The ClinicRealm team isn't saying "throw away everything and use ChatGPT." They're saying the answer depends on what you're working with:

  • Free-text clinical notes? Modern LLMs are now your best bet, even zero-shot.
  • Structured tabular EHR data with plenty of examples? Traditional ML still wins.
  • Limited labeled data? LLMs can bootstrap predictions where conventional models flounder.
  • Privacy constraints? Open-source LLMs are competitive - no need to phone home.

If your team is building clinical decision tools and still defaulting to "BERT for text, XGBoost for tables" without re-evaluating, this paper is your wake-up call. The landscape shifted under everyone's feet, and the right model choice now depends on nuances that didn't exist 18 months ago. For teams trying to make sense of sprawling research notes and unstructured medical documents, tools like pdfb2.io offer a glimpse of how browser-based document processing is catching up to the same trend - doing more with less infrastructure.

The full benchmark is live at yhzhu99.github.io/ehr-llm-benchmark if you want to dig into the numbers yourself.

References

  1. Zhu, Y., Gao, J., Wang, Z., et al. (2026).

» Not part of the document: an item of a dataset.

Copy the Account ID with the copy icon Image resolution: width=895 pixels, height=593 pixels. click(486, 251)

ClinicRealm: Re-evaluating large language models with conventional machine learning for non-generative clinical prediction tasks. NPJ Digital Medicine. DOI: 10.1038/s41746-026-02539-z. PMID: 41951858.

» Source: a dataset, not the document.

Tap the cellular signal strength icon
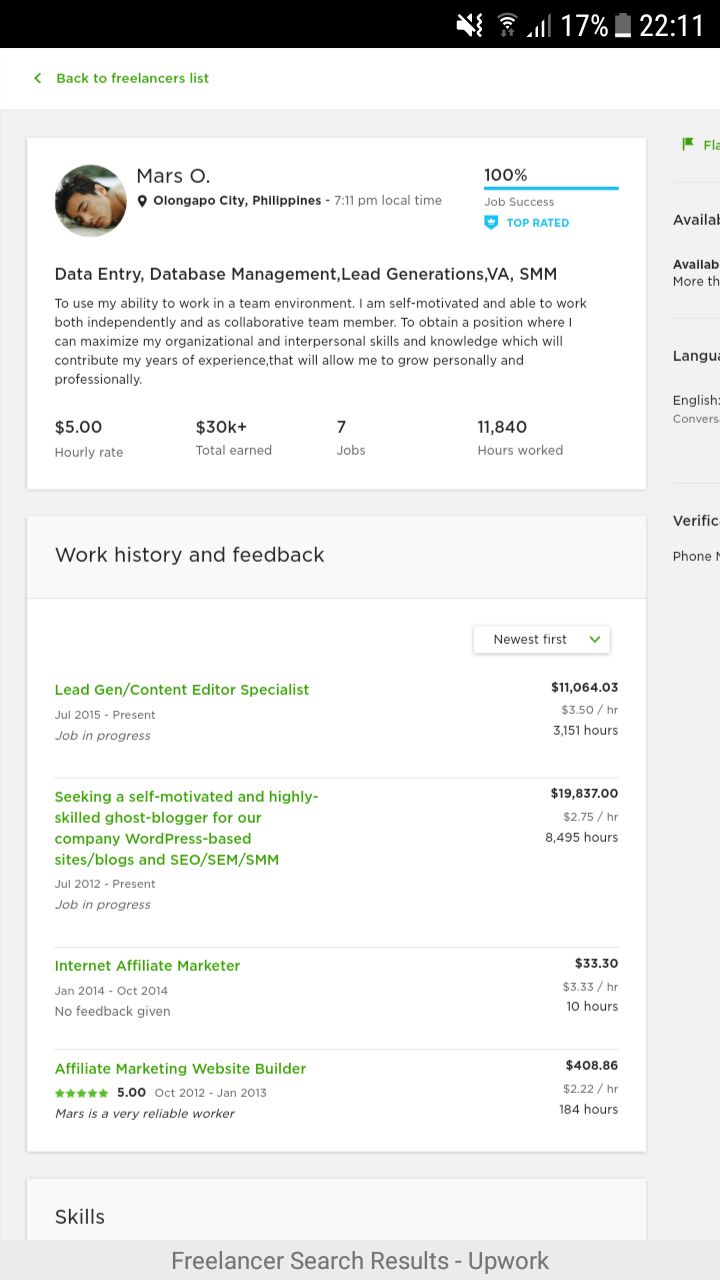 pos(539,25)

  2. Brown, K.E., Yan, C., Li, Z., et al. (2025). Large language models are less effective at clinical prediction tasks than locally trained machine learning models. JAMIA, 32(5), 811. DOI: 10.1093/jamia/ocaf038.

  3. Chen, C., Yu, J., Chen, S., et al. (2024). ClinicalBench: Can LLMs Beat Traditional ML Models in Clinical Prediction? arXiv: 2411.06469.

  4. Redekop, E., Wang, Z., et al. (2025). Zero-shot Medical Event Prediction Using a Generative Pre-trained Transformer on Electronic Health Records. JAMIA, 32(12), 1833. arXiv: 2503.05893. PMID: 41060255.

  5. Koretsky, S., et al. (2024). Zero shot health trajectory prediction using transformer. NPJ Digital Medicine. DOI: 10.1038/s41746-024-01235-0.

  6. "Not the Models You Are Looking For: Traditional ML Outperforms LLMs in Clinical Prediction Tasks." medRxiv, 2024. DOI: 10.1101/2024.12.03.24318400.

Disclaimer: This blog post is a simplified summary of published research for educational purposes. The accompanying illustration is artistic and does not depict actual model architectures, data, or experimental results. Always refer to the original paper for technical details.